- **Source text**
● ● ● ● ● ● ●
Wheatpaste street art by Nice-one. Photo by it’s tea on Flickr.com

Chicago street artists Brooks Golden and Nice–One have had a long and varied history producing artwork for display in the public arena.

An important figure in the Chicago street art/graffiti community, artist Brooks Golden explores our distinct American footprint by using acombination of folk, tribal–based and other visual symbolism to promote a sense of humor and allegory. In a 2011 interview with Sixty Inches From Center, Golden stated:

I don’t think there is a big distinction between actual graffiti and streetart—it is all the same. It is all a pure expression of whatever thoughts or ideas you want to express. There are different roads to that same kind of thinking, some people come to graffiti [the spray painting route] and some people come from the art making, wheat pasting, stencil artist, creative side of that and they meet in the middle and they are both doing something that is technically for the law’s sake, that is not acceptable… It is all just an extension of being an artist without parameters.

A 2009 graduate of Columbia College, Nice–One is a street artist whose humorous and satirical characters can be spotted flying or driving in unexpected places around our urban landscape. All are identifiable by his signature scuba goggles and many, many colors. The two artists collaborated to create this original installation for the Library.
● ● ● ● ● ● ●
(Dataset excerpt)
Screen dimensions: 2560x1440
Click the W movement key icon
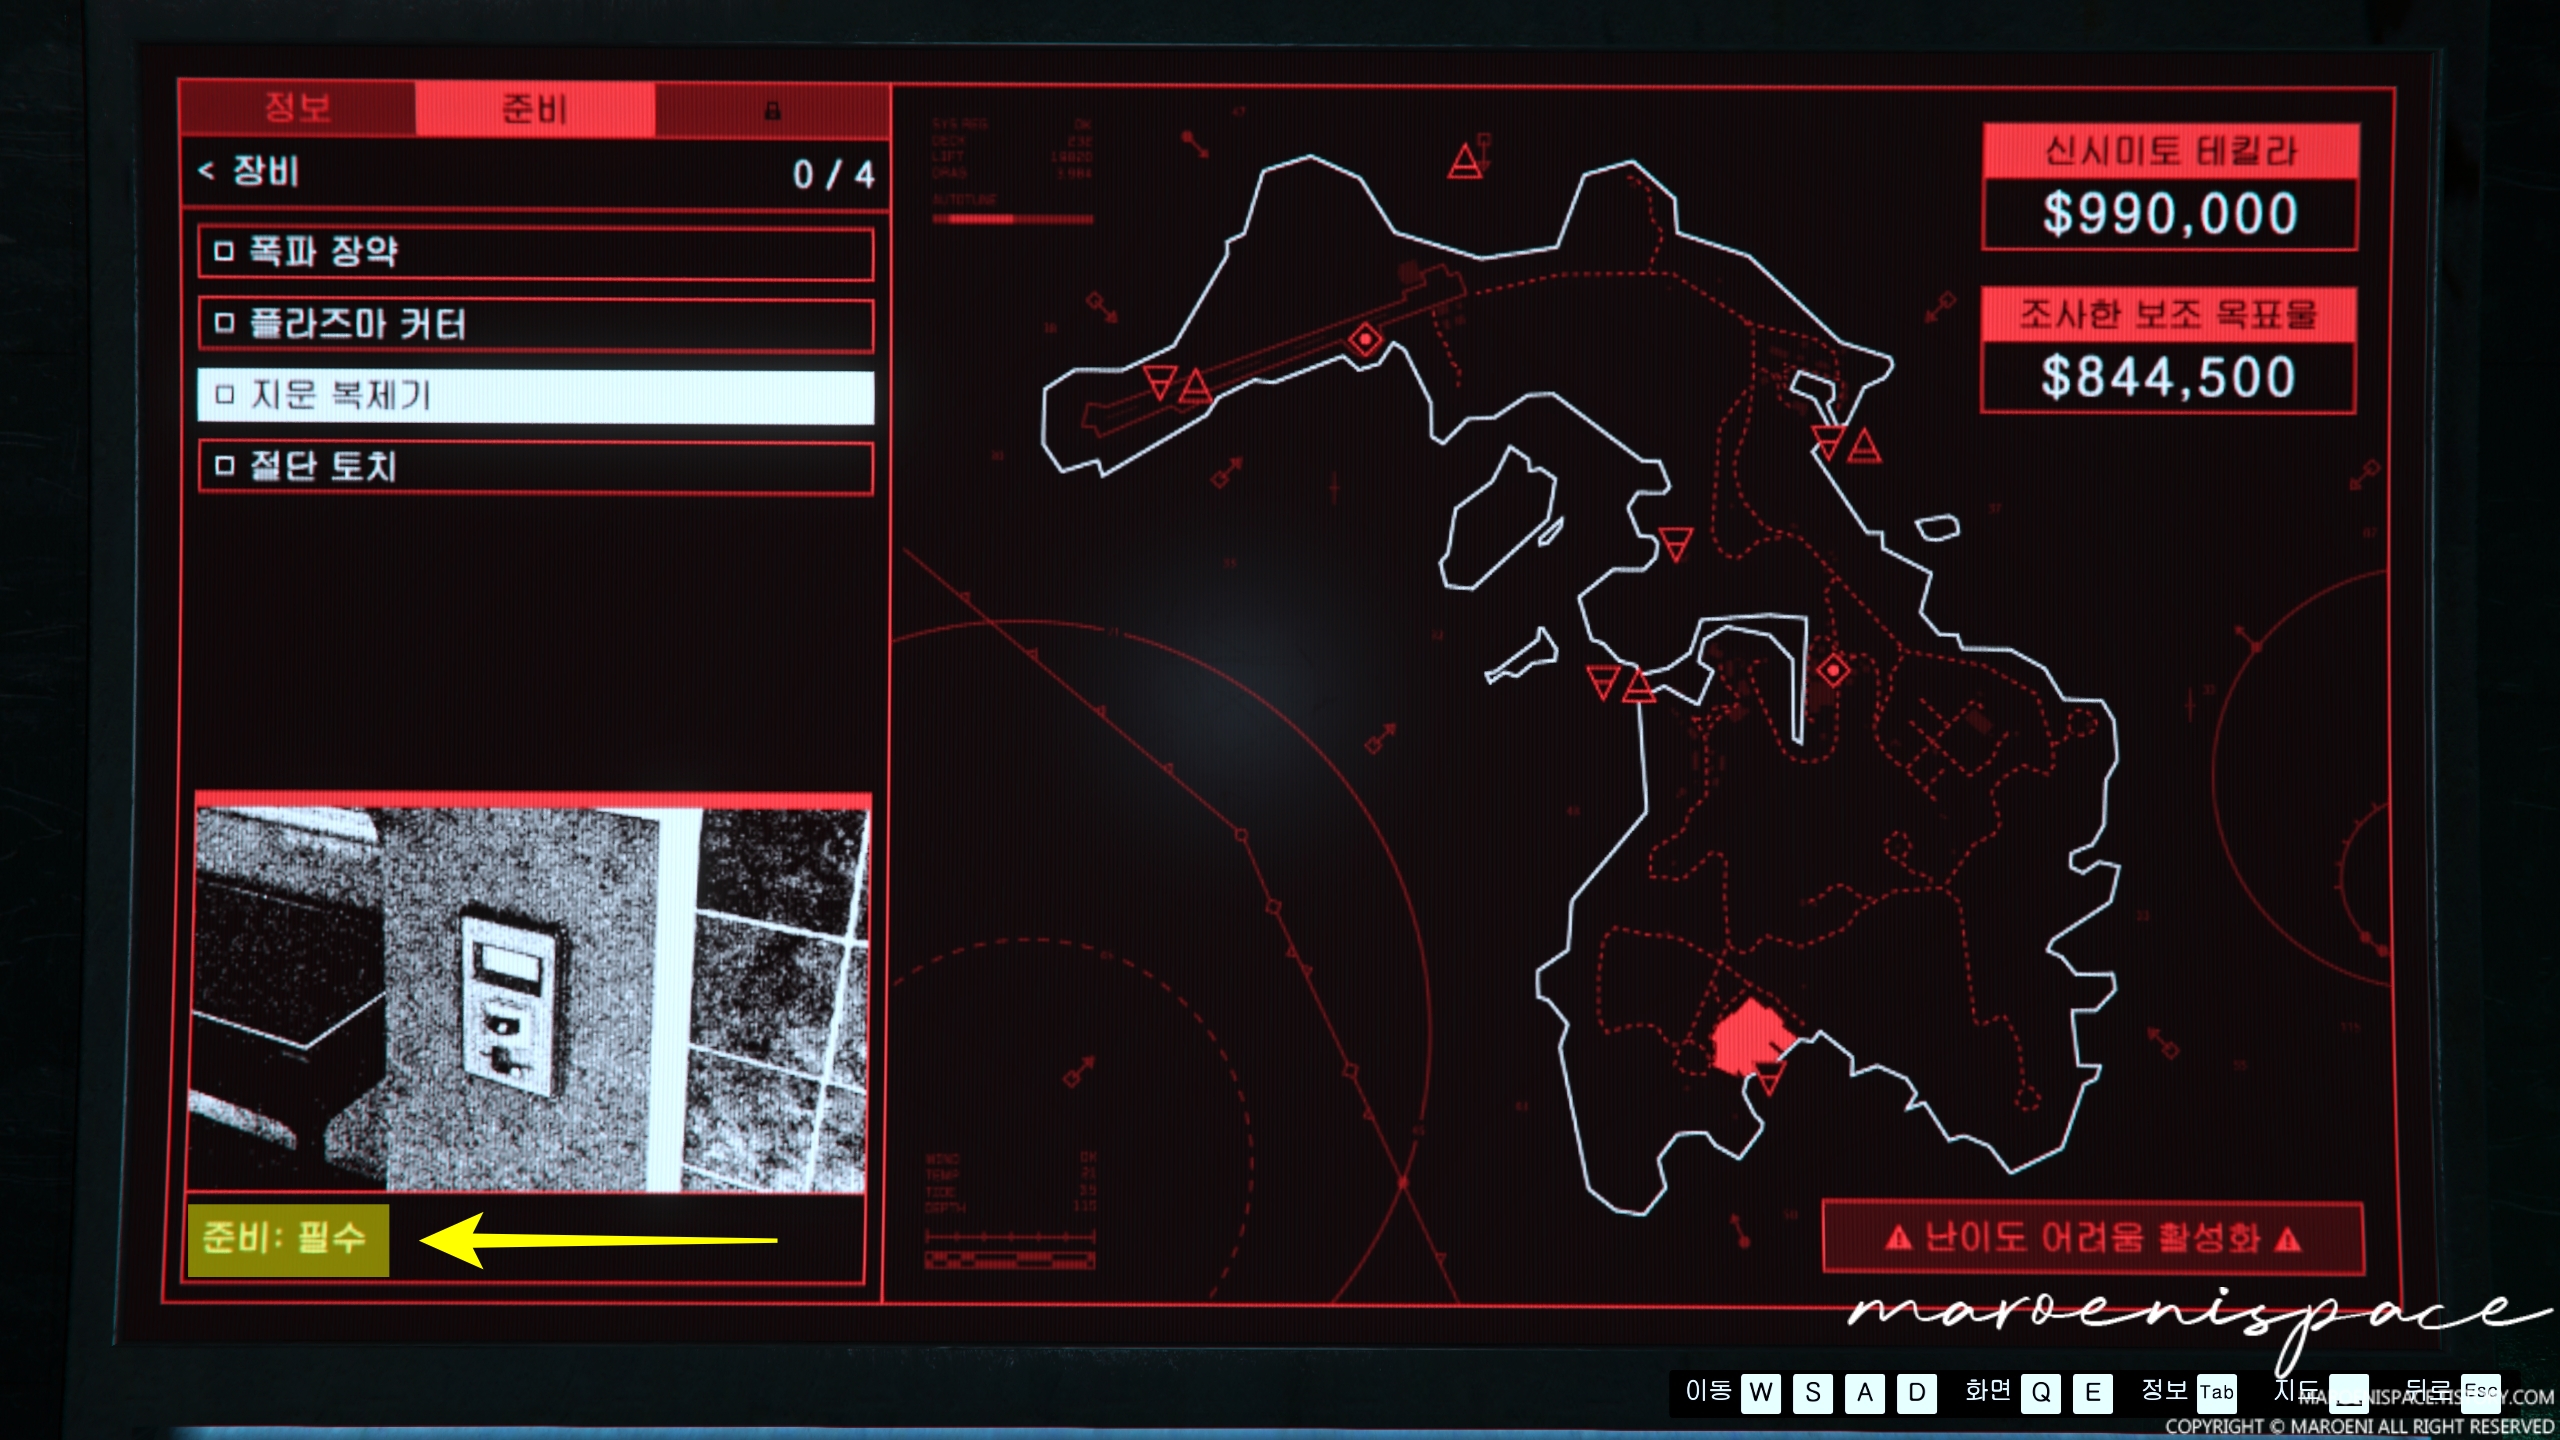(x=1761, y=1393)
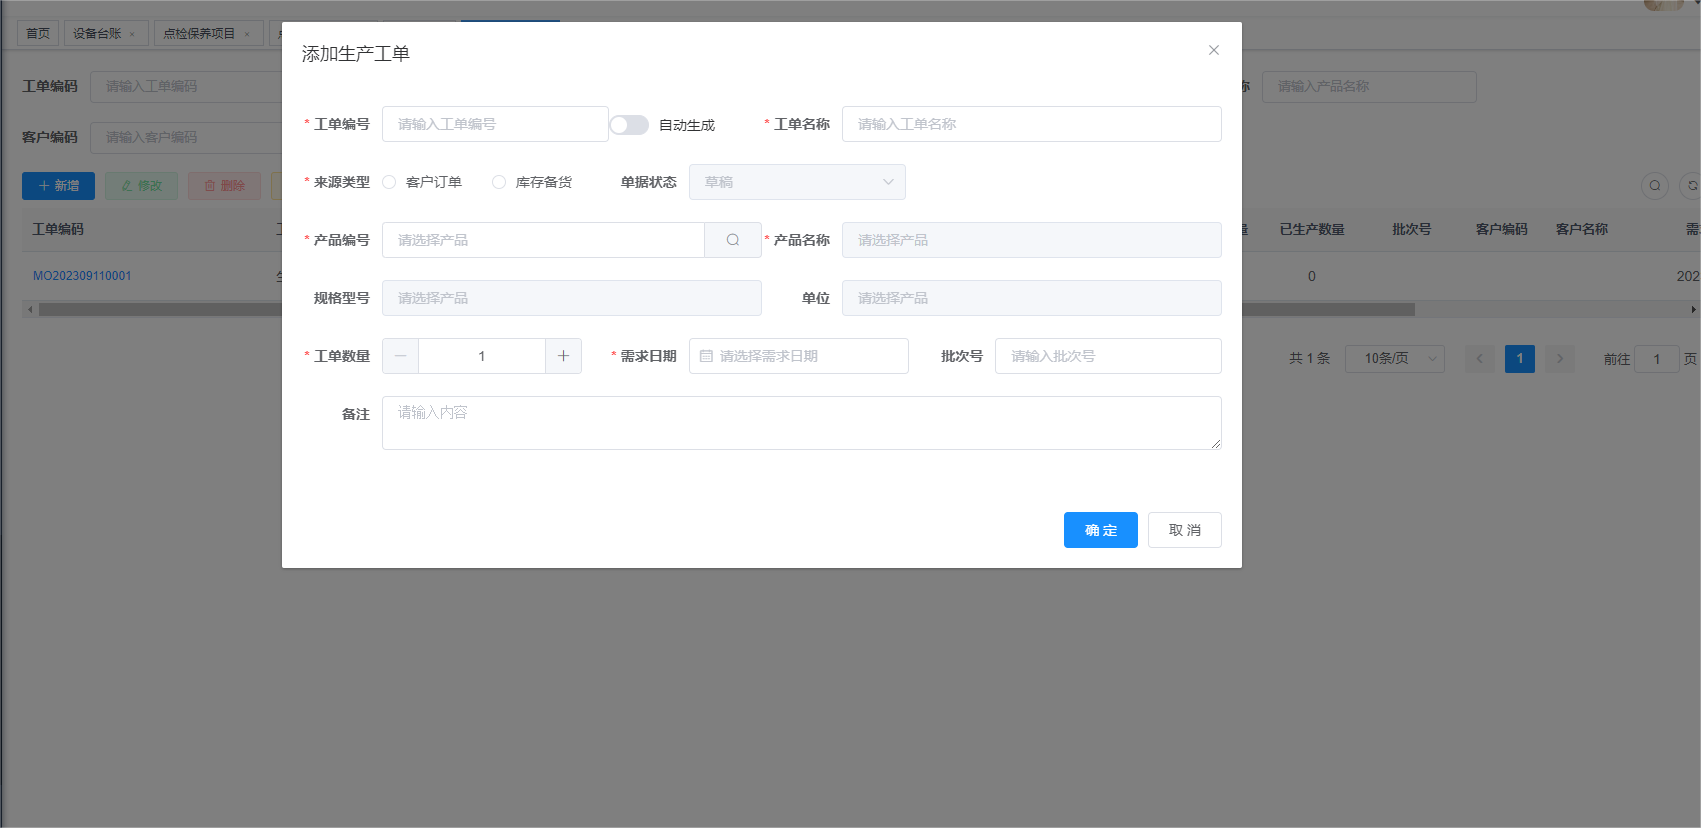
Task: Close the 添加生产工单 dialog with X
Action: (x=1213, y=50)
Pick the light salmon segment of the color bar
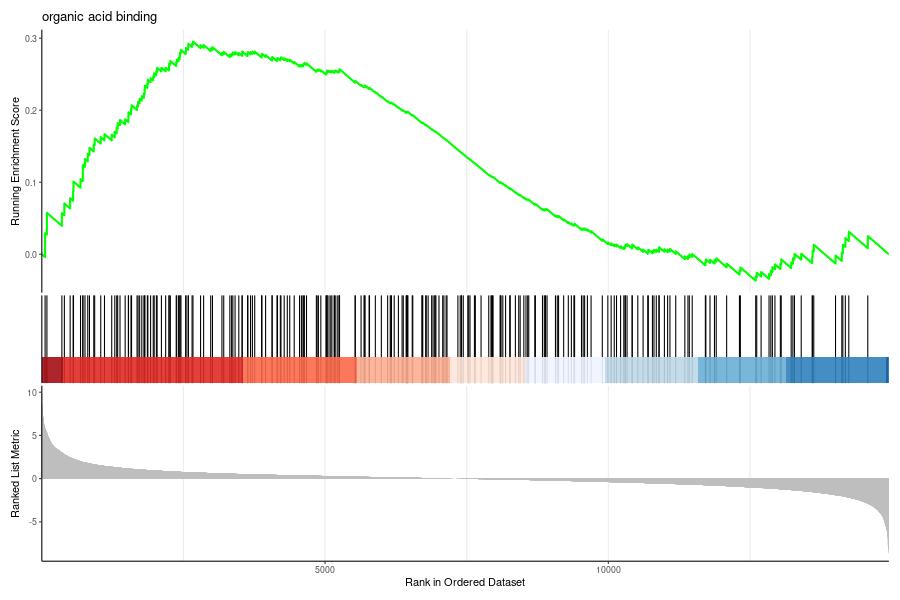The image size is (900, 600). pos(402,369)
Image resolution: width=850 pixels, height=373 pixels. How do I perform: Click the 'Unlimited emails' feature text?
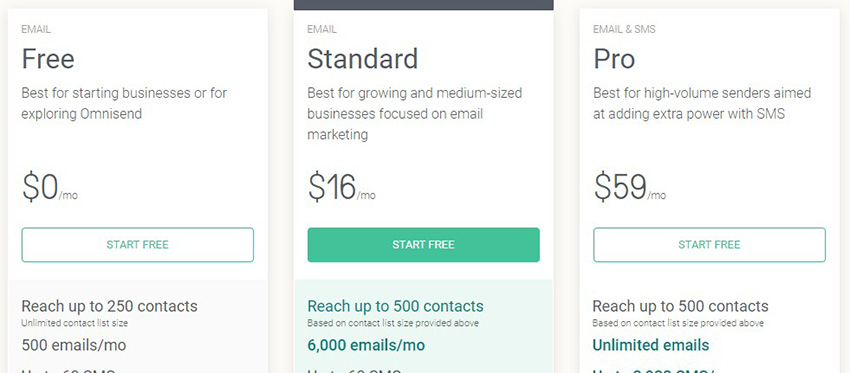[651, 345]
● ● ● ● ● ● ●
- **Set problem 1**
From the text on Chicago street art, list every proper name that refers to a website, publication, or school rather than a person or a city.
- **Set problem 2**
Reproduce the part of the text on Chicago street art that opens with the words "An important figure" and closes with "artist without parameters.", switching "allegory" to "satire".
The records were drawn from a separate source and are unrelated to the text on Chicago street art.

- **Result 1**
Flickr.com, Sixty Inches From Center, Columbia College

- **Result 2**
An important figure in the Chicago street art/graffiti community, artist Brooks Golden explores our distinct American footprint by using acombination of folk, tribal–based and other visual symbolism to promote a sense of humor and satire. In a 2011 interview with Sixty Inches From Center, Golden stated:

I don’t think there is a big distinction between actual graffiti and streetart—it is all the same. It is all a pure expression of whatever thoughts or ideas you want to express. There are different roads to that same kind of thinking, some people come to graffiti [the spray painting route] and some people come from the art making, wheat pasting, stencil artist, creative side of that and they meet in the middle and they are both doing something that is technically for the law’s sake, that is not acceptable… It is all just an extension of being an artist without parameters.